22Pour recueillir des données, le chercheur s’est immergé dans le lieu de travail de réceptionnistes d’hôtels et d’équipiers travaillant en caisse dans la restauration rapide. Des entretiens semi-directifs conduits selon la méthodologie de Miles et Huberman (1991) ont été pratiqués pour obtenir des informations précises sur les domaines de socialisation. Seuls les salariés en phase d’intégration, c’est à dire embauchés depuis moins de trois mois [2], ont été interrogés. Au total, 32 entretiens ont été réalisés (20 équipiers, 7 réceptionnistes, 3 managers de la chaîne de restauration rapide et 2 chefs de réception). La saturation thématique a été obtenue, aucun élément nouveau n’apparaissant lors des quatre dernières entrevues.

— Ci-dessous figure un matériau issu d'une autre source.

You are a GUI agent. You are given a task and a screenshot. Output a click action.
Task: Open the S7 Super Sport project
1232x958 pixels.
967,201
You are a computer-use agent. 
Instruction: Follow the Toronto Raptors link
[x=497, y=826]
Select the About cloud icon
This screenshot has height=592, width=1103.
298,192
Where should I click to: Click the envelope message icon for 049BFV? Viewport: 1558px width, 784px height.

23Une analyse de contenu a été effectuée avec pour objectif d’identifier les différents domaines de socialisation pour le personnel en contact. Après une lecture flottante du corpus composé des 32 entretiens, des catégories mutuellement exclusives, homogènes, pertinentes, objectives et fidèles (Bardin, 1993) ont été définies. Trois chercheurs ont été consultés pour la détermination des catégories. L’importance relative des domaines de socialisation a été évaluée en fonction du nombre d’apparitions dans l’ensemble des entretiens. La fidélité des résultats a été améliorée par un double codage. Le coefficient d’accord inter-codeur [3] est de 0,96.

2.2 – Les domaines de socialisation pour les employés en contact avec la clientèle

24Le modèle obtenu après la phase de catégorisation est composé de quatre domaines de socialisation. Par rapport aux modèles de la littérature, une dimension nouvelle est apparue. La définition de son rôle face au client est en effet un domaine de socialisation spécifique aux emplois dans les services. Les autres domaines sont la compréhension des tâches et des processus de travail, l’intégration au sein du groupe de travail et la connaissance de l’organisation. L’analyse des entretiens offre une connaissance approfondie du contenu mais aussi du processus d’apprentissage de chaque domaine de socialisation.

Définition de son rôle face au client

25La définition de son rôle face au client révèle une dimension du travail spécifique aux emplois dans les services. Les tâches associées au service répondent à des objectifs particuliers de l’organisation (conseil, vente) et sollicitent des compétences propres (capacités de communication, empathie, amabilité). Par exemple, l’accueil du client nécessite la connaissance des formules de politesse appropriées et des techniques de vente des produits et des services de l’organisation. L’encaissement impose au personnel en contact de savoir vérifier la validité du moyen de paiement dans les formes convenues.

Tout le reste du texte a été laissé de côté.